◆ **Screenshot grounding data**
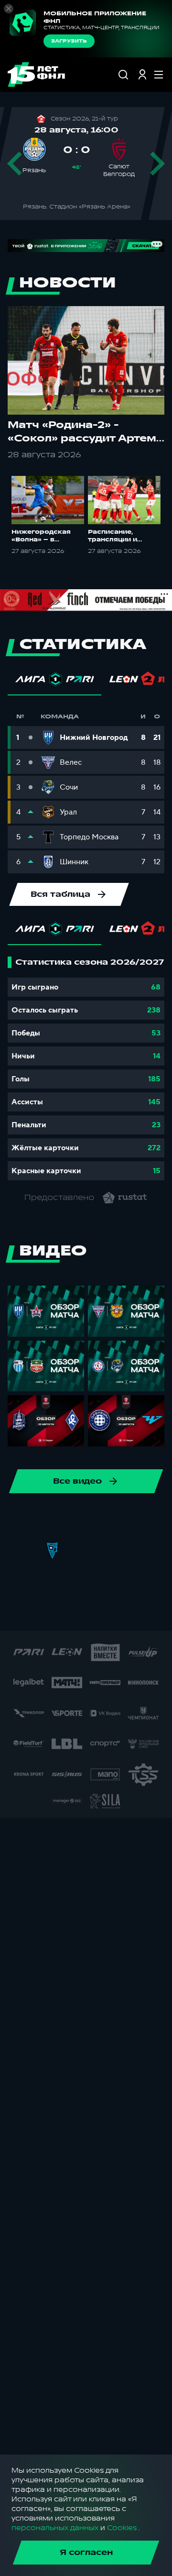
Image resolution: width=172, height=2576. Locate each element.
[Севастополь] (77, 1611)
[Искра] (52, 1581)
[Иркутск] (21, 1581)
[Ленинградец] (21, 1519)
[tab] (54, 681)
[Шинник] (143, 1519)
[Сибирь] (67, 1550)
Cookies (122, 2527)
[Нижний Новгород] (82, 1519)
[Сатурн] (46, 1611)
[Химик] (143, 1581)
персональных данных (54, 2527)
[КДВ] (113, 1581)
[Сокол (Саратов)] (97, 1550)
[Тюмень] (159, 1550)
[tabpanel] (86, 1068)
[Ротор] (113, 1519)
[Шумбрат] (138, 1611)
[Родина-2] (36, 1550)
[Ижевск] (82, 1581)
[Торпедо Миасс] (128, 1550)
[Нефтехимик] (52, 1519)
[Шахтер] (108, 1611)
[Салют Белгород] (16, 1611)
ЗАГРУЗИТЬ (69, 41)
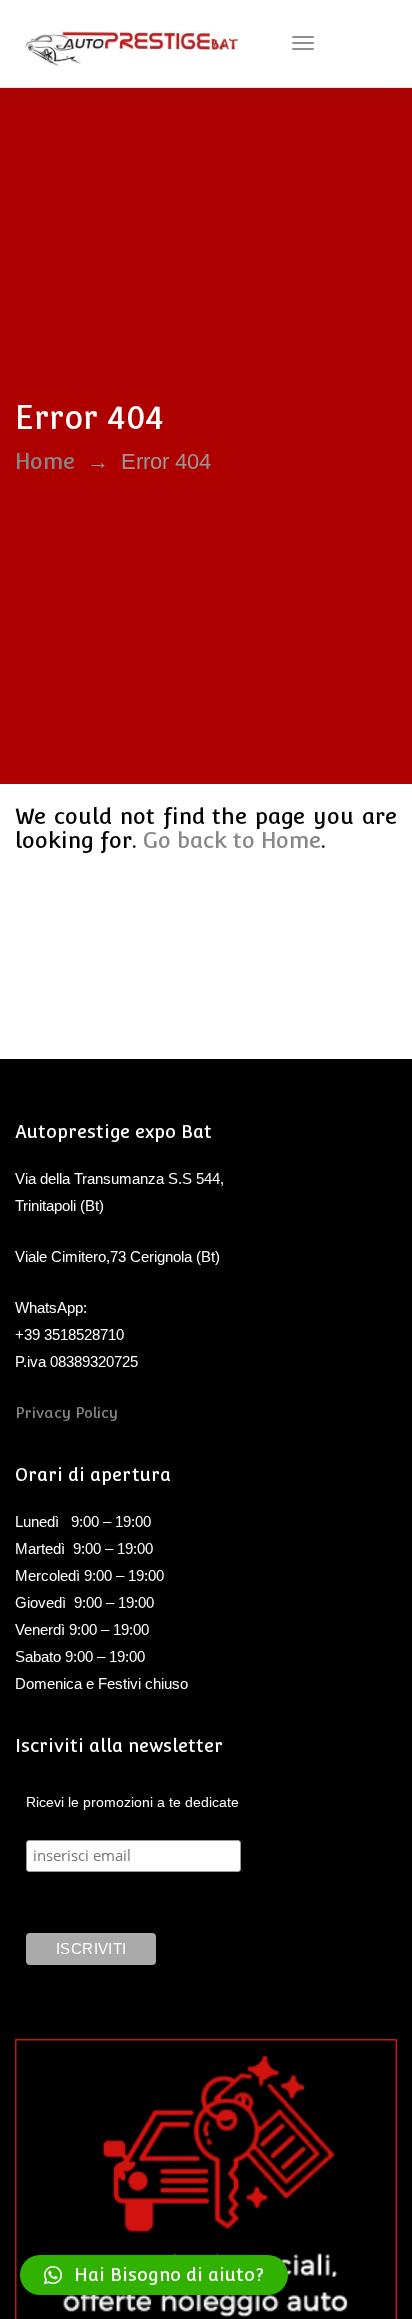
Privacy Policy (66, 1412)
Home (45, 461)
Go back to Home (232, 840)
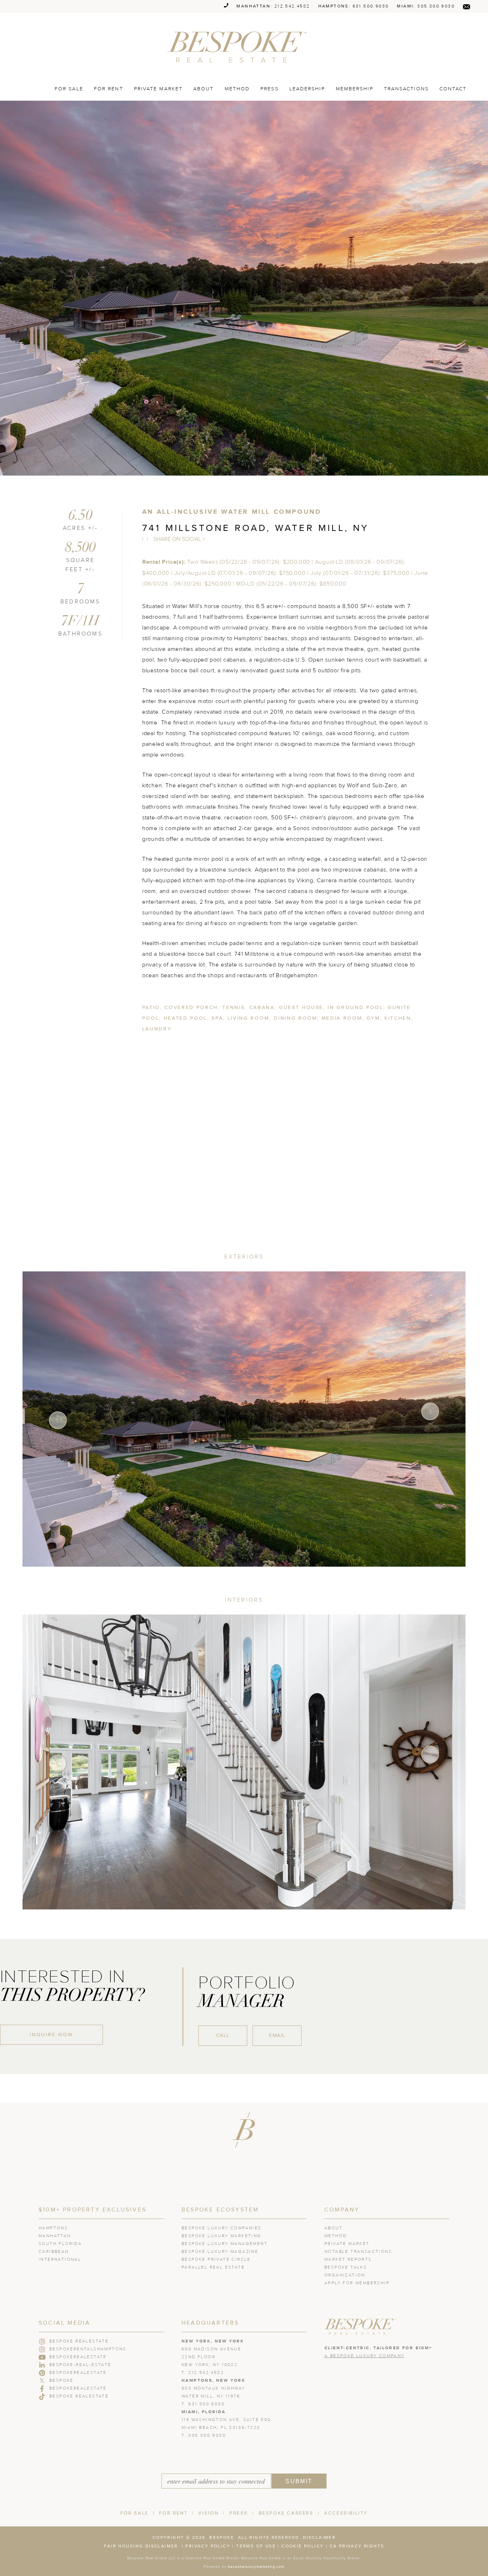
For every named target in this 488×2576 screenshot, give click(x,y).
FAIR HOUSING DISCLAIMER (141, 2546)
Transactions (406, 88)
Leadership (307, 88)
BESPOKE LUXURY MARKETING (221, 2236)
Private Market (158, 88)
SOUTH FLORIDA (60, 2244)
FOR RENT (108, 88)
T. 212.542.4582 (202, 2373)
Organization (344, 2275)
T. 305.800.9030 (203, 2436)
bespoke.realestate (79, 2396)
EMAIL (277, 2035)
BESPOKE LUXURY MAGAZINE (219, 2252)
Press (269, 88)
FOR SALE (69, 88)
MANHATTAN (55, 2236)
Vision (208, 2513)
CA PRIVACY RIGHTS (357, 2546)
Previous (58, 1420)
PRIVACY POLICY (207, 2546)
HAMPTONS (53, 2228)
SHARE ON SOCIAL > (179, 539)
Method (237, 88)
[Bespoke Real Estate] (240, 46)
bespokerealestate (78, 2357)
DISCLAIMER (319, 2538)
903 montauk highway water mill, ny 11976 (213, 2389)
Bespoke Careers (286, 2513)
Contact (453, 88)
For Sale (134, 2513)
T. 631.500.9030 (203, 2404)
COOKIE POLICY (303, 2546)
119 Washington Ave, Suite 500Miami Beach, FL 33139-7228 (226, 2420)
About (203, 88)
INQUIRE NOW (51, 2034)
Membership (354, 88)
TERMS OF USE (256, 2546)
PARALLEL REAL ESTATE (213, 2267)
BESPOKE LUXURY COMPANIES (221, 2228)
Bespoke (61, 2381)
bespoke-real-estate (80, 2365)
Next (430, 1411)
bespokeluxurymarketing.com (256, 2567)
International (60, 2260)
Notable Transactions (358, 2252)
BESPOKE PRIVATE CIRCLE (216, 2260)
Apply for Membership (356, 2283)
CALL (223, 2035)
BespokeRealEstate (78, 2373)
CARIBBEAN (54, 2252)
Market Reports (348, 2260)
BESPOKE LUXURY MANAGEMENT (224, 2244)
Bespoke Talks (345, 2267)
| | (145, 539)
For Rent (173, 2513)
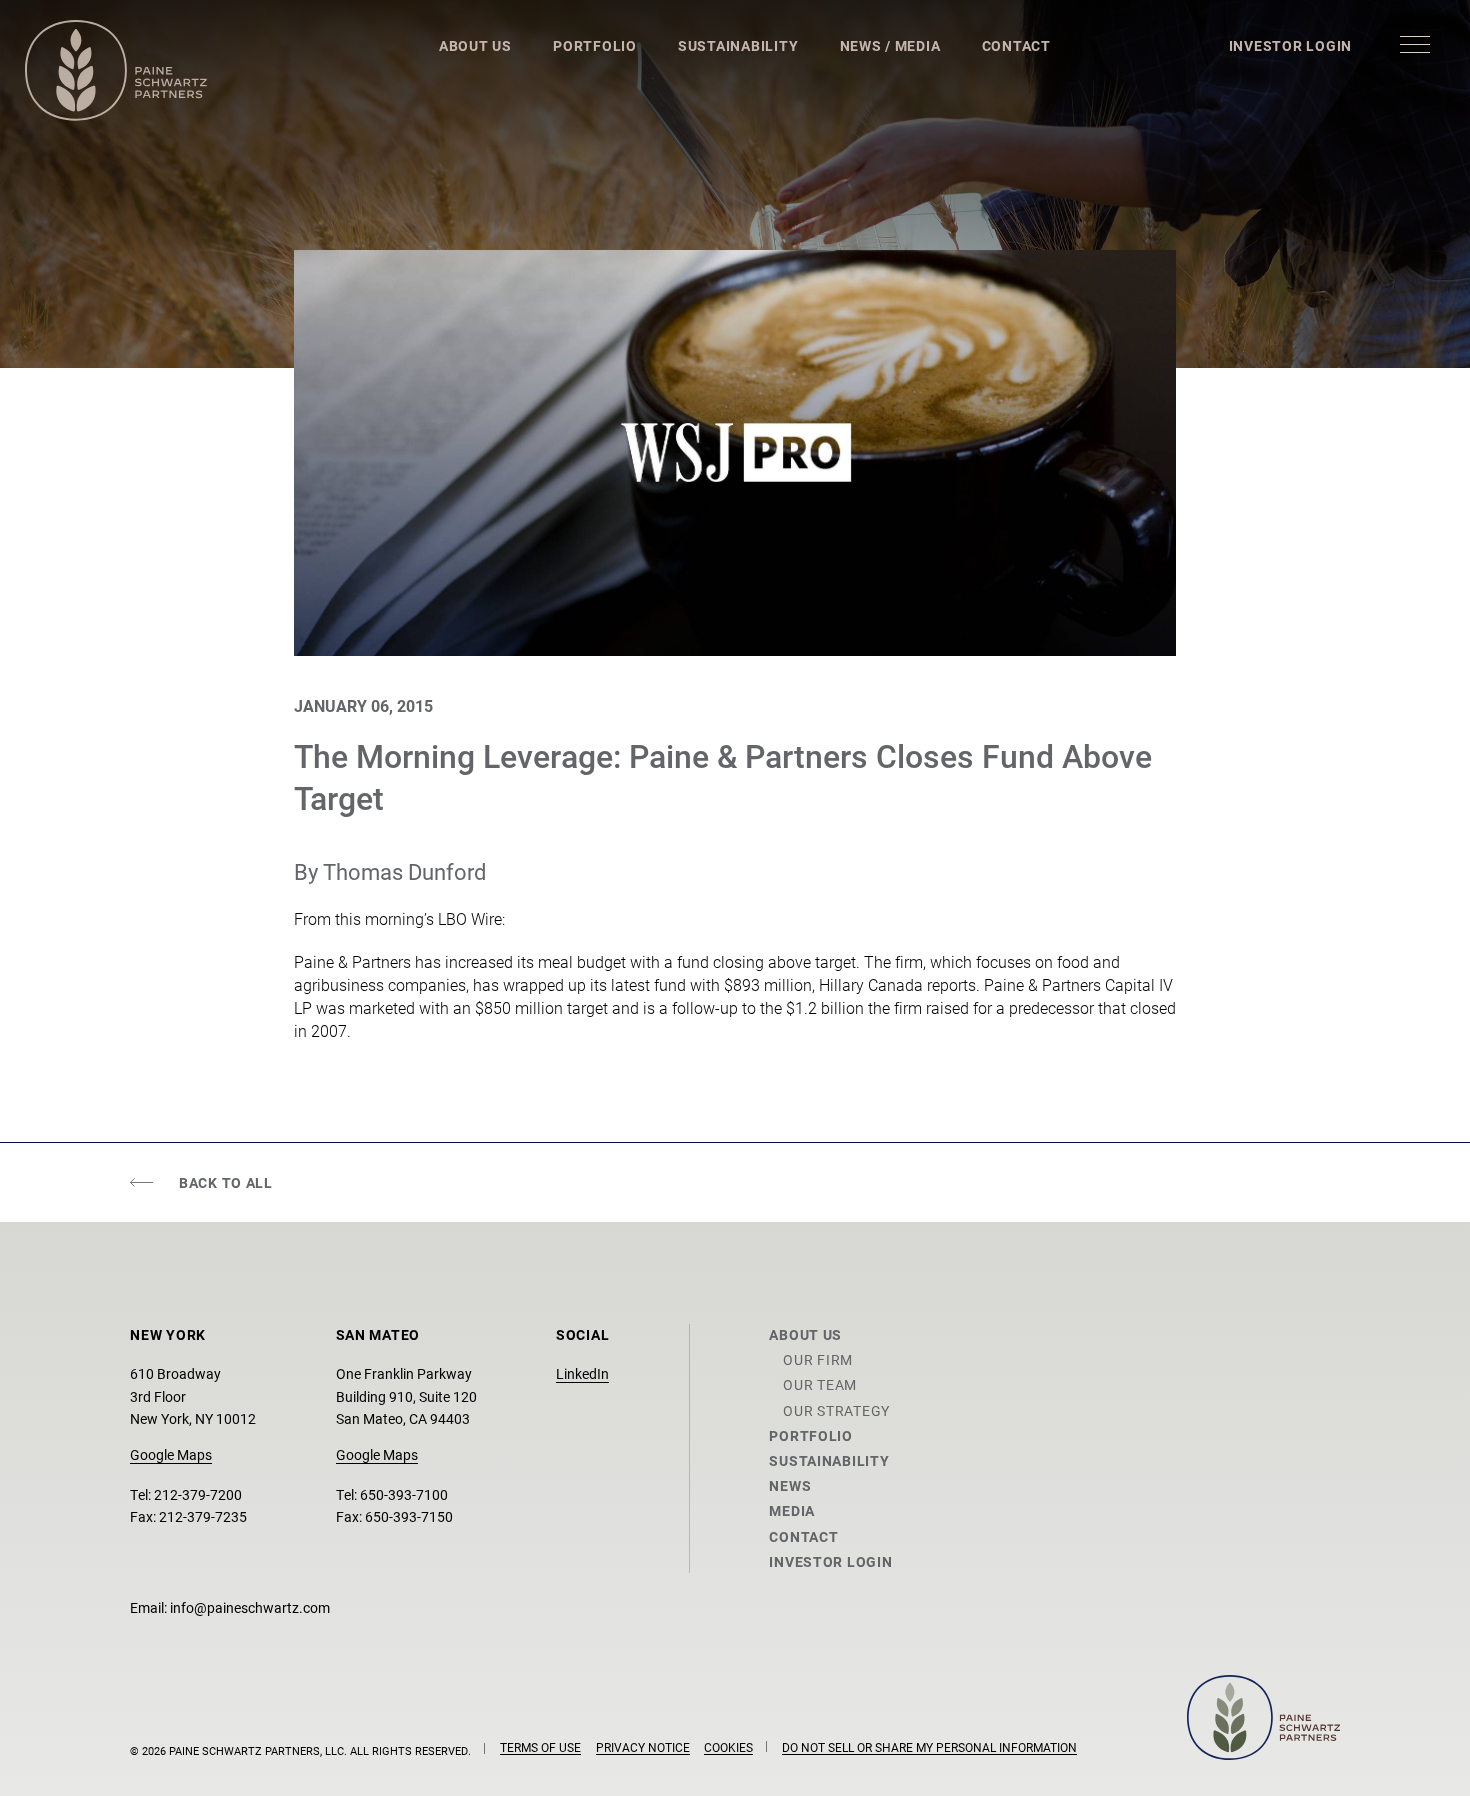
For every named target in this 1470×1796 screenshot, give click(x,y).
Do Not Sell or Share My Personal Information (929, 1747)
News (790, 1485)
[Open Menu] (1415, 44)
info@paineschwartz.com (250, 1607)
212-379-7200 (198, 1494)
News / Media (890, 45)
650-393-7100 (404, 1494)
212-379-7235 (203, 1516)
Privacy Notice (643, 1747)
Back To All (226, 1182)
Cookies (728, 1747)
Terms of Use (540, 1747)
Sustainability (738, 45)
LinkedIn (582, 1373)
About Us (475, 45)
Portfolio (595, 45)
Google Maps (171, 1454)
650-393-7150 (409, 1516)
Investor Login (1290, 45)
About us (805, 1334)
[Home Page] (116, 70)
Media (792, 1510)
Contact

◆ **Required action**
Exactly the lines above, from the one containing "[Нижний Новгород] (82, 1519)" down to the one containing "Home (45, 461)", are to be repeated, including both ends. Pictures are not part of the copy.

◆ **Result of this task**
[Нижний Новгород] (82, 1519)
[Сатурн] (46, 1611)
[Химик] (143, 1581)
персональных данных (54, 2527)
[КДВ] (113, 1581)
[Сокол (Саратов)] (97, 1550)
[Тюмень] (159, 1550)
[tabpanel] (86, 1068)
[Ротор] (113, 1519)
[Шумбрат] (138, 1611)
[Родина-2] (36, 1550)
[Ижевск] (82, 1581)
[Торпедо Миасс] (128, 1550)
[Нефтехимик] (52, 1519)
[Шахтер] (108, 1611)
[Салют Белгород] (16, 1611)
ЗАГРУЗИТЬ (69, 41)
Privacy Policy (66, 1412)
Home (45, 461)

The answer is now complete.